In some respects The Boy is struggling to find his way in the world once more. Or maybe it’s the other way round, and the world is struggling to find a way to The Boy… he’s spent so long trying to conform, that sometimes I wish it was the rest of the world that would bend a little more and at least meet him halfway.
It struck me that in the middle of this storm, there are emails, letters, referrals and reports being written about him on an almost daily basis. Yet the more that is written, the further away from the real him they seem to become. Certainly they will list the behaviours, the concerns, the proposed strategies and so on, but they won’t even begin to come close to describing him. The real him. Perhaps it’s another reminder why I wanted to share our story. Because if I don’t write about the real boy, then sometimes it feels like his childhood will be lost forever, evaporating into the ether or even worse it will become buried deep under mountains of paperwork detailing behaviours and misdemeanours.
So to that end I wanted to share two short stories that happened recently.

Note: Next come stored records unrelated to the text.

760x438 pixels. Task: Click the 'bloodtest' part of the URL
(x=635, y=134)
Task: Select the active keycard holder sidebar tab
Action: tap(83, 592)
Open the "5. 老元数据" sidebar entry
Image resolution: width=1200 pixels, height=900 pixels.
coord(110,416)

They’re not particularly groundbreaking, but they mean a lot to me. Because these two stories encapsulate him. My son. They come closer to describing the very essence of him than any report ever can.
Story one goes a little bit like this…
The Boy doesn’t like seeing homeless people. It upsets him. He isn’t offended by them, far from it, it’s more that he just struggles to get his head around the notion that some people have nowhere to call ‘home’.
So, a few weeks ago we wandered into Tesco. And there in the entrance was a local foodbank. They were collecting donations, and had printed on a piece of paper the items they were looking for. I told The Boy they helped to give food to those people who didn’t have enough money. He asked if that included the homeless. I said yes, it probably did. So we took a printed list, and I told The Boy that he was in charge and he could pick two things from the list to donate. The list was filled with household essentials - shampoo, tinned meat, pasta, baked beans. Boring things apparently. The Boy refused to pick any of it. We’d finished our shopping at this point, and still he’d selected nothing for the foodbank. I asked him if he wanted to get something that wasn’t on the list instead. He nodded. “What do you want to buy?”, I asked. “I want to get hot chocolate and biscuits so they can have them at bedtime”.
Story two is a bit shorter…
The Boy came home the other day and said that he felt sad as there was a teacher at school whose grandmother had died. “That’s sad”, I said, “what did you do?”
“I gave him a hug”, The Boy told me. “And I said to him, ‘I’m sorry for your loss’. Because that’s what you say when someone dies. I saw it on Tracy Beaker.”
Keep being brilliant, son. Shine bright. The world will catch up eventually.